Si les débats dans l'hémicycle portaient sur les nouvelles prérogatives des polices municipales, la polémique s'est poursuivie mercredi après les échauffourées de la veille à proximité de l'Assemblée, entre force de l'ordre et une partie des manifestants qui s'étaient massés pour dire leur opposition à un texte jugé "liberticide".
Le ministre de l'Intérieur Gérald Darmanin a fustigé "des violences inacceptables": "Alors que des représentants du peuple allaient légitimement discuter d'un texte de loi, il y avait une pression sur les représentants de la Nation pour ne pas discuter librement".
Lacrymogènes, canons à eau, mobilier urbain détruit: 33 personnes ont été interpellées à la suite des heurts qui ont fait "dix blessés légers dont neuf parmi les forces de sécurité intérieure", selon la préfecture de police.
Le député LR Marc Le Fur a dénoncé mercredi une manifestation d'"une extrême violence", et demandé qu'il soit mis fin aux fonctions du préfet de police Didier Lallement.
Plusieurs journalistes ont déploré avoir été empêchés de filmer des interpellations mardi soir et certains ont été "molestés ou interpellés" selon le syndicat national des journalistes. Un journaliste de France Télévisions est resté 12 heures en garde à vue sans "aucun motif", a dénoncé le groupe mercredi soir, fustigeant une "arrestation arbitraire".
M. Darmanin a affirmé mercredi que les journalistes "doivent se rapprocher des autorités" en amont pour "pouvoir rendre compte, faire (leur) travail". Cible de vives critiques, il s'est repris dans la soirée, affirmant dans un tweet, que le schéma national du maintien de l’ordre qu'il a présenté en septembre "prévoit que les journalistes peuvent, sans en avoir l’obligation, prendre contact avec les préfectures en amont des manifestations".
D'autres rassemblements ont eu lieu dans des grandes villes comme Lyon, Rennes, Marseille.
- En quête d'"équilibre" -
La défiance des opposants à la proposition de loi de LREM et son allié Agir se focalise sur cet article 24 qui prévoit d'encadrer l'image des forces de l'ordre.

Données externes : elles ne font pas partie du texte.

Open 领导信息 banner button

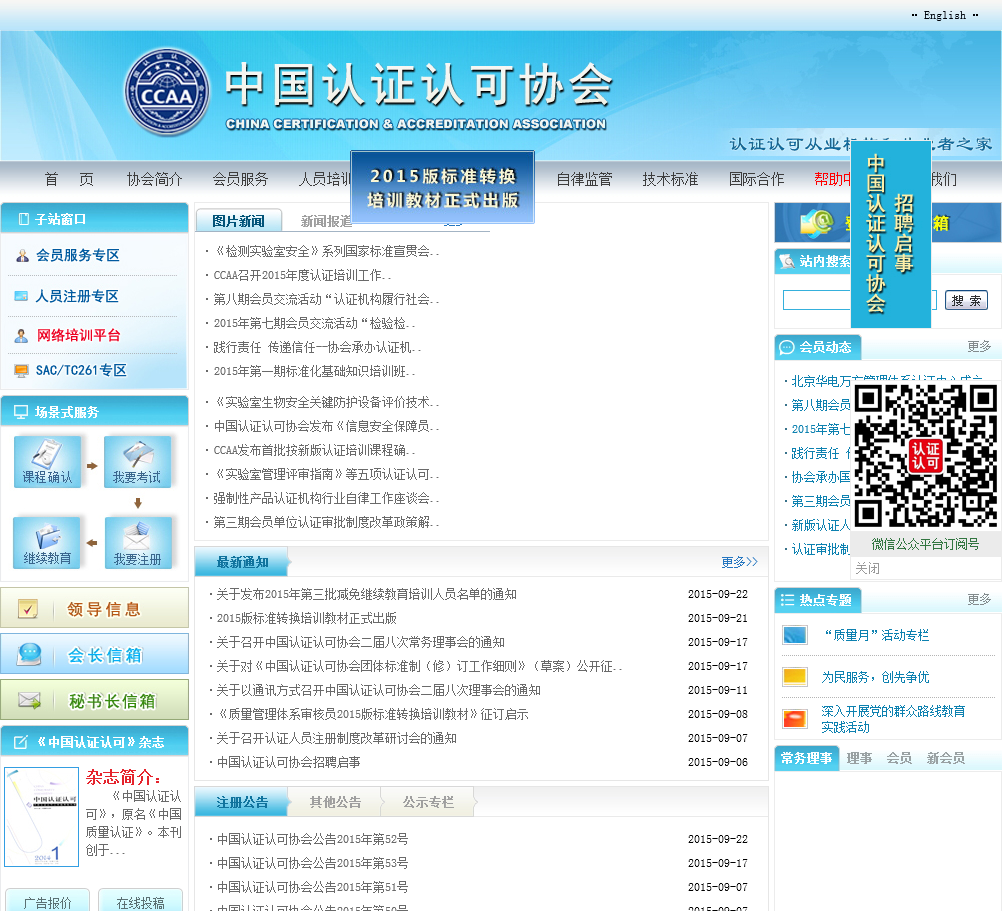click(94, 608)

Débattu sans doute en fin de semaine, il prévoit de pénaliser d'un an de prison et 45.000 euros d'amende la diffusion de "l'image du visage ou tout autre élément d'identification" d'un policier ou d'un gendarme en intervention, lorsque celle-ci a pour but de porter "atteinte à son intégrité physique ou psychique".
Soutenue par les syndicats policiers, la mesure fait bondir représentants des journalistes et défenseurs des libertés publiques.
La semaine dernière, Gérald Darmanin avait plaidé pour un durcissement de la mesure, en voulant imposer le floutage obligatoire des forces de l'ordre, une orientation plus proche de LR que des positions des "marcheurs". Avant de mettre sa proposition sous l'éteignoir.
Désireuse d'évacuer "les caricatures", la majorité paraît faire un pas en direction des opposants, dont font partie ses alliés du MoDem qui veulent supprimer cet article 24.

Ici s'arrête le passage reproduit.